Ressalte-se que a diferença entre elas repousa no fato de que a norma abstrata enuncia a conotação do fato, ao passo que a norma concreta demarca um conceito denotativo. E para que seja possível essa denotação (que equivale à própria constituição do fato jurídico), a norma geral e abstrata deve conter critérios mínimos que permitam a sua aplicação.

Tais critérios formam o que a doutrina denomina de regra matriz de

incidência20, expressão que designa a norma jurídica que contém, no seu antecedente: (i) um critério material (uma ação ou comportamento), (ii) um critério temporal (o tempo da ação) e (iii) um critério espacial (o espaço da ação); e no seu consequente: (iv) um critério pessoal (identificador dos sujeitos da relação jurídica) e (v) um critério mensurador da prestação (o objeto da conduta).

Somente a partir do momento no qual são satisfeitos todos esses requisitos na ordem social, e desde que haja o devido relato linguístico na forma prescrita pelo direito, é que um “evento” passa a ser “fato jurídico”21.

20 Tal terminologia foi bem explicada por Carvalho, A. (2010: p. 376): “Na expressão “regra-matriz de incidência” emprega-se o termo “regra” como sinônimo de norma jurídica, porque trata-se de uma construção do intérprete, alcançada a partir do contato com os textos legislados.
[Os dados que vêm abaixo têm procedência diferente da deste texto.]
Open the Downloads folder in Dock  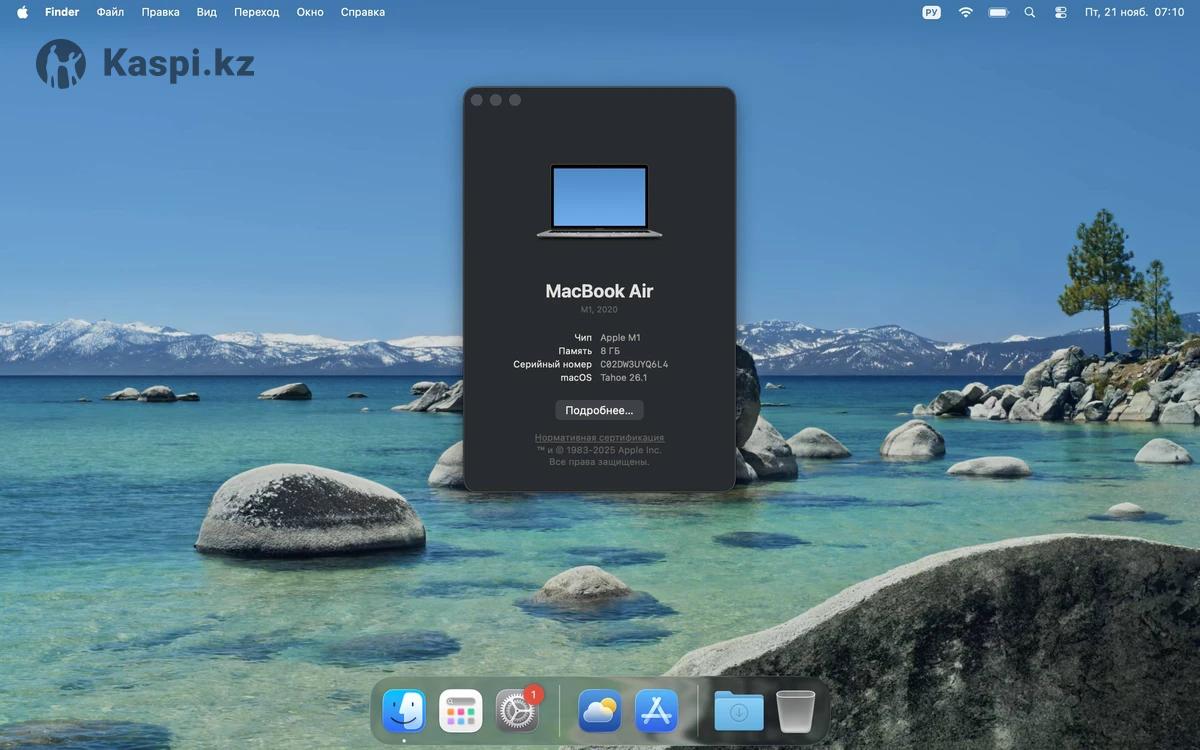click(x=739, y=711)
O termo “matriz” é utilizado para significar que tal construção serve como modelo padrão sintático-semântico na produção da linguagem jurídica concreta. E “de incidência”, porque se refere a normas produzidas para serem aplicadas”.
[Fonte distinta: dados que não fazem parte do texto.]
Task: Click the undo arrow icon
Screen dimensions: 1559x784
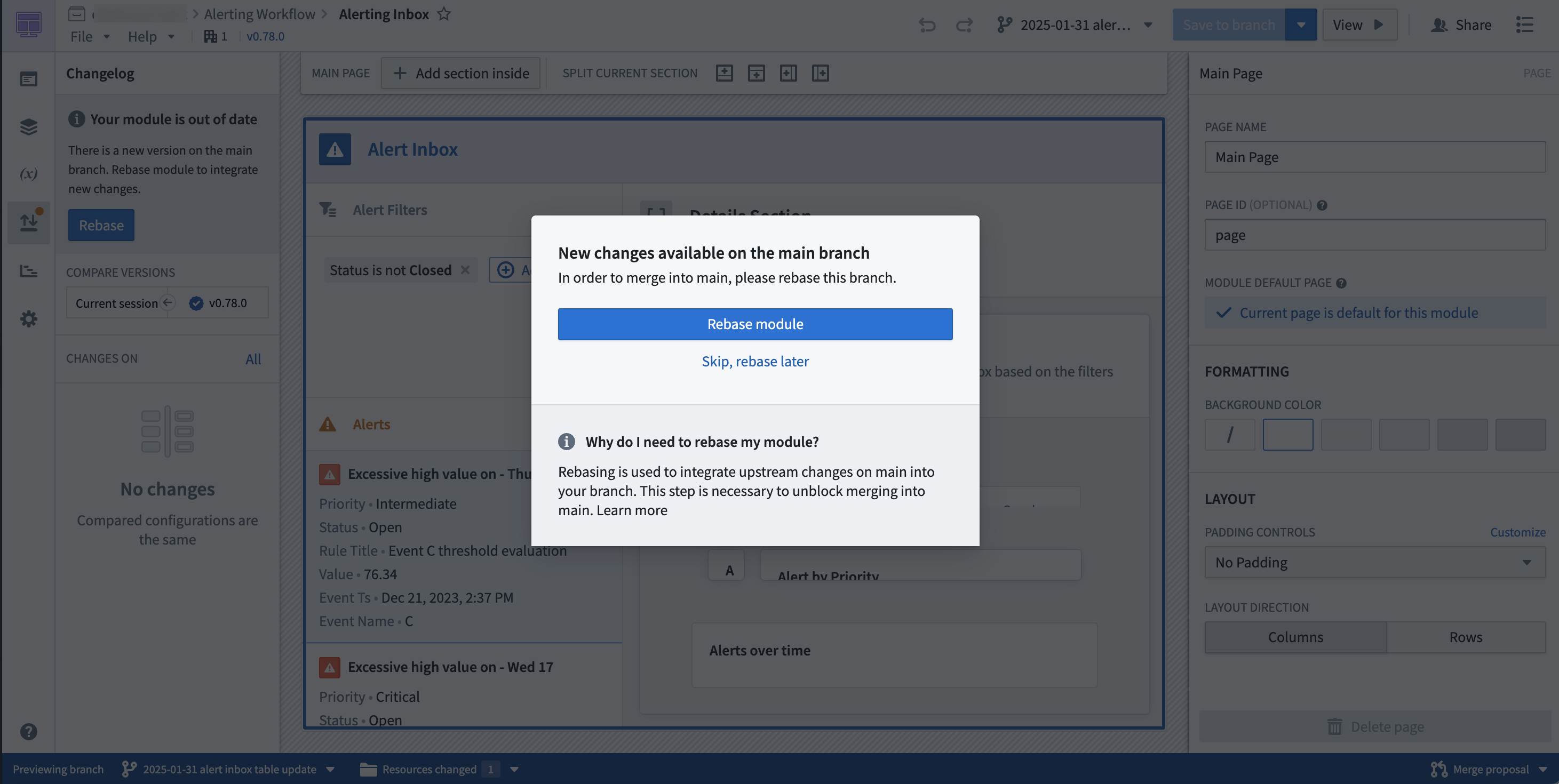Action: tap(927, 26)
21 “Fato jurídico é o resultado da incidência da linguagem normativa sobre a linguagem da realidade social, só possível pelo ato de aplicação do direito.” (MOUSSALLEM, 2006: p. 135).

Nesse ponto, importante traçar breves considerações sobre a diferença entre “evento”, “fato” e “fato jurídico". Fato é o relato do evento; e fato jurídico é o relato do evento pela linguagem competente (isto é, produzida no interior do sistema jurídico). O evento se perde no tempo e no espaço. Não temos como repetir um evento, apenas podemos falar sobre ele, na linguagem natural, na linguagem jurídica etc..

Tais signos foram diferenciados com propriedade por Carvalho, A. (2010: p. 522): “evento é uma situação de ordem natural, pertencente ao mundo da experiência,

fato é a articulação linguística desta situação de ordem natural, e fato jurídico é a sua articulação em linguagem jurídica”.

O direito positivo não tem condições de normatizar as condutas referidas diretamente a todas as pessoas. É por isso que o sistema jurídico trata, primeiramente, das situações genéricas de possíveis ocorrências para, a partir daí, criar regras específicas (normas individuais e concretas), a fim de individualizar a conduta propriamente dita, solucionando os conflitos e efetivando a regulação das condutas interpessoais.